18 – Como se distinguem os suplementos alimentares dos alimentos para desportistas?

Os alimentos para desportistas fazem parte de uma categoria de géneros alimentícios designada por “Alimentação Especial” e caracterizam-se por serem adaptados a circunstâncias de esforço muscular intenso. Devem ser formulados de acordo com esse fim e podem não ser apresentados em forma doseada. Assim, não correspondem à definição de suplementos alimentares (artigo 3º do Decreto-Lei n.º136/2003), ainda que, em certos casos, possam surgir algumas dúvidas e só uma análise caso a caso pode determinar o seu enquadramento.
Em termos regulamentares, os alimentos para desportistas regem-se pelo Decreto-Lei n.º 74/2010, de 21 de Junho. O GPP é a autoridade competente para estes produtos e a sua colocação no mercado carece de notificação de acordo com procedimentos disponibilizados em "Alimentação especial" .
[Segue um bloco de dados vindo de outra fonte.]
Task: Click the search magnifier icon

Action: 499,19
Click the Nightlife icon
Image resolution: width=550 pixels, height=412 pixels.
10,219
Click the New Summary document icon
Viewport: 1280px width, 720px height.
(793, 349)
19 – Que critérios existem para classificar um produto como suplemento alimentar?

Para se enquadrar um produto como suplemento alimentar, há que proceder à sua caracterização, nomeadamente no que respeita a:

  1. Forma de apresentação – doseada, devendo o produto ser tomado em pequenas unidades de medida;
  2. Forma como é tomado – por ingestão, excluindo-se de imediato os produtos para aplicação tópica ou com outras vias de administração para além da via oral;
  3. Composição (lista de ingredientes detalhada) - não devem existir ingredientes com acção medicinal ou actividade farmacológica susceptível de ser objecto de enquadramento como medicamento;
  4. Toma diária recomendada;
  5. Indicações de rotulagem, (não devem conter indicação de propriedades preventivas ou curativas de doenças, bem como ilustrações que as sugiram).
  6. Finalidade: o produto deve destinar-se a complementar ou suplementar uma alimentação normal, e não à redução de sintomas de patologias, como é o caso, por exemplo, dos xaropes para a tosse.
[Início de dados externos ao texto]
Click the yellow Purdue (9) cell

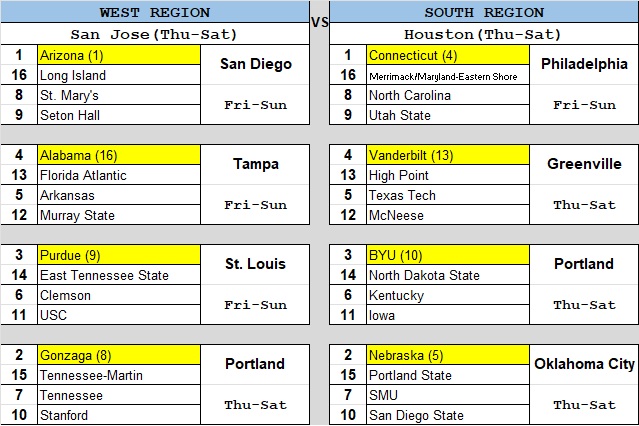[x=119, y=255]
Assim, a abordagem é pluridisciplinar, existindo critérios de exclusão (por exemplo, não se apresentar em forma doseada), mas não existindo um critério de inclusão que, por si só, permita classificar um produto como suplemento alimentar.

20 – É necessário algum procedimento especial para importar suplementos alimentares provenientes do Japão?

Após o acidente nuclear de Fukushima, a Comissão Europeia publicou diversos regulamentos no sentido de defender a segurança alimentar. Como géneros alimentícios, os suplementos alimentares são também abrangidos.

Assim, as encomendas de produtos provenientes do Japão têm de entrar no espaço comunitário através de um Ponto de Entrada Designado (PED) (consultar a lista de PED em Portugal). O operador económico deve notificar previamente as autoridades competentes do PED e apresentar um documento, emitido pelas autoridades japonesas, que ateste a proveniência geográfica dos produtos e a data de colheita ou transformação.
As autoridades competentes do PED podem, de acordo com os procedimentos instituídos no artigo 5º do Reg. de Execução (EU) n.º 297/2011 da Comissão de 25 de Março, encaminhar o produto para análise radiológica, sendo os custos inerentes aos controlos efectuados, da responsabilidade do operador económico.
Só será possível proceder ao levantamento do produto caso o resultado do controlo e de toda a documentação solicitada estiver em conformidade com os requisitos estabelecidos.

Tratando-se de medidas decorrentes do acidente de Fukushima, estes procedimentos estão limitados a produtos alimentares que, eventualmente, tenham sido sujeitos a contaminação. Nesse sentido, foi também definida a área geográfica e o período de colheita ou de transformação aos quais os regulamentos são aplicáveis.

Os procedimentos a adoptar para a importação de produtos alimentares, nomeadamente suplementos, provenientes do Japão, podem ser consultados mais detalhadamente em Importação de géneros alimentícios originários ou expedidos do Japão.